Dass wir ein Problem mit Rechten haben, ist nicht neu, hat sich aber aufgrund der Krisen der letzten Jahre noch potenziert und inzwischen ist Sachsen ja leider Auffangbecken für Rechte, die anderswo nichts geworden sind. Das Wegschauen bei „solchen Leuten“ hat seine Wurzeln nicht nur in 40 Jahren Diktatur. Das Erzgebirge war schon immer eine der ärmsten Regionen, hat aber auch schon immer den Reichtum der „anderen“, der Obrigkeit, gesichert. Ich befasse mich gern mit unserer Geschichte und dem Leben früher, kann mich aber nicht erinnern, dass die Menschen hier jemals halbwegs sorgenfrei leben konnten von ihrer Hände Arbeit. Das macht was mit den Menschen und sie suchen sich Zuverdienste wo und wie auch immer. Und damit kann man die da oben dann auch noch ein wenig austricksen in bester Stülpner-Karl-Manier, perfekt. Das hat auch noch zu DDR-Zeiten gut funktioniert, mit Schwarzarbeit und Tauschgeschäften haben sich viele gut im System eingerichtet. Und Wegschauen war damals schon hilfreich, dann hatte man seine Ruhe.
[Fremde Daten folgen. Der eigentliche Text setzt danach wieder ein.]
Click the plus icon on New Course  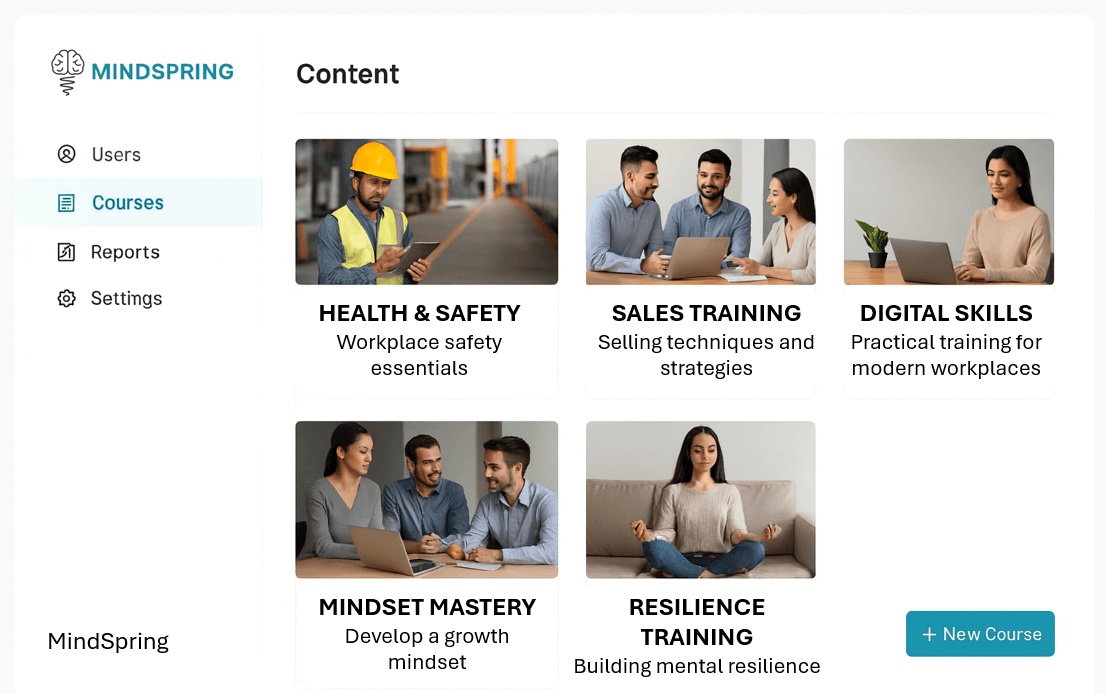[x=929, y=635]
Doch dann kam die Wende und alles war hinfällig. Unser Mut, unsere Entschlossenheit, dieser Diktatur ein Ende zu machen, wurden belohnt mit Arbeitslosigkeit, Existenzangst, Perspektivlosigkeit. In meiner Familie waren auf einen Schlag alle ohne Job wie die meisten anderen und wussten nicht, wie es weitergehen soll. Erst waren wir verlängerte Verkaufstheke des Westens, dann verlängerte Werkbank mit jahrelanger Niedriglohnpolitik – bis heute. Ich sehe das täglich bei meiner Arbeit, dem Erstellen von Steuererklärungen. Die Rentenbescheide für ein ganzes Arbeitsleben sind zum Teil erschreckend.
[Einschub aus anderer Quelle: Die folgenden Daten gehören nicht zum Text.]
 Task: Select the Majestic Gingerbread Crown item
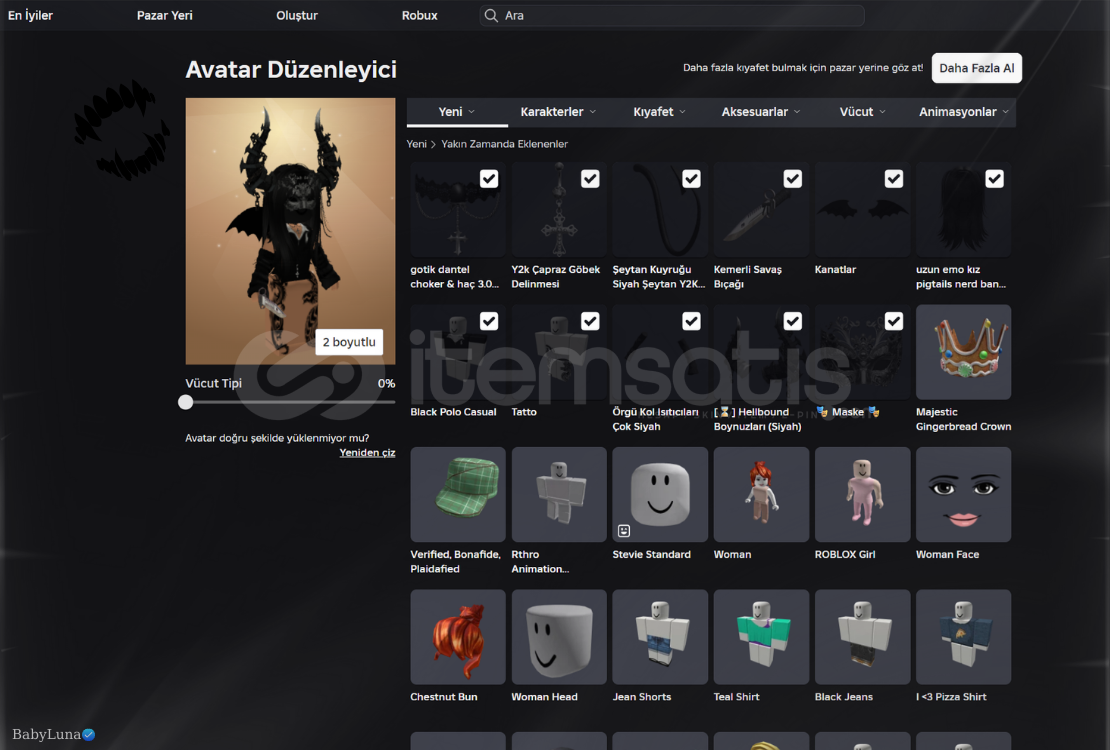point(962,352)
Die Menschen hier sind fleißig und sparsam und haben sich trotz aller Widrigkeiten „etwas geschaffen“ und nun kommen wieder „die da oben“ und wollen ihnen wieder alles wegnehmen. Wen interessieren da eigentlich die paar Rechten mit ihren Parolen und gelegentlichen Verfehlungen?! Die beeinträchtigen doch mein Leben nicht und Schlägereien im Suff hat es doch immer schon gegeben. Die sind doch nicht schuld an allem, was hier gerade schief läuft, das sind doch die Politiker!!!

Ohne Frage, diese Einstellung ist falsch und gefährlich und es braucht viel Engagement, um da etliches wieder gerade zu rücken, aber das muss man hier mit den Leuten vor Ort machen und die Menschen mitnehmen. Wenn diese Lücke nicht gefüllt wird, haben Rattenfänger wie die AfD leichtes Spiel. Die müssen nur Stammtischparolen nachbrüllen und schon fühlt sich jeder verstanden. Aber eine liberale oder gar grüne Einstellung muss man sich auch leisten können, das interessiert keinen, der mit seinem Mindestlohn grade so über die Runden kommt.

Da es in der DDR zwar viele Gastarbeiter und -studierende, aber nie eine richtige Willkommenskultur gab, denn Kontakte waren ja eigentlich unerwünscht wie auch das Erlernen von Fremdsprachen außer Russisch, konnte auch nichts von Generation zu Generation weiter gegeben werden. Um an diesen Defiziten nachhaltig etwas zu ändern, würden wir u.a. eine offene und engagierte junge Generation brauchen, aber die geht nun mal lieber in die großen Städte, wo es sich leichter lebt. Das ist nur eine andere Art von Wegschauen und löst keine Probleme.

Wenn sich in absehbarer Zeit etwas an dem braunen Sumpf ändern soll, brauchen die Menschen hier vor allem das Gefühl, ernst genommen zu werden mit ihren Sorgen und Nöten, geschätzt zu werden für ihre Leistung und ihren Lebenslauf, gebraucht zu werden für die Weiterentwicklung der Gesellschaft. Aber die entsprechenden Formate, in denen Ostdeutsche gleichberechtigt mitreden und mitentscheiden, müssen erst noch entwickelt werden. Allein die Tatsache, dass wir einen Ostbeauftragten haben, stigmatisiert in einer Weise, die keine sachliche Diskussion zulässt.

Und deshalb gerne her mit Ideen und Lösungen, wie wir das alle gemeinsam verbessern können: Nur jammern und meckern gilt nicht.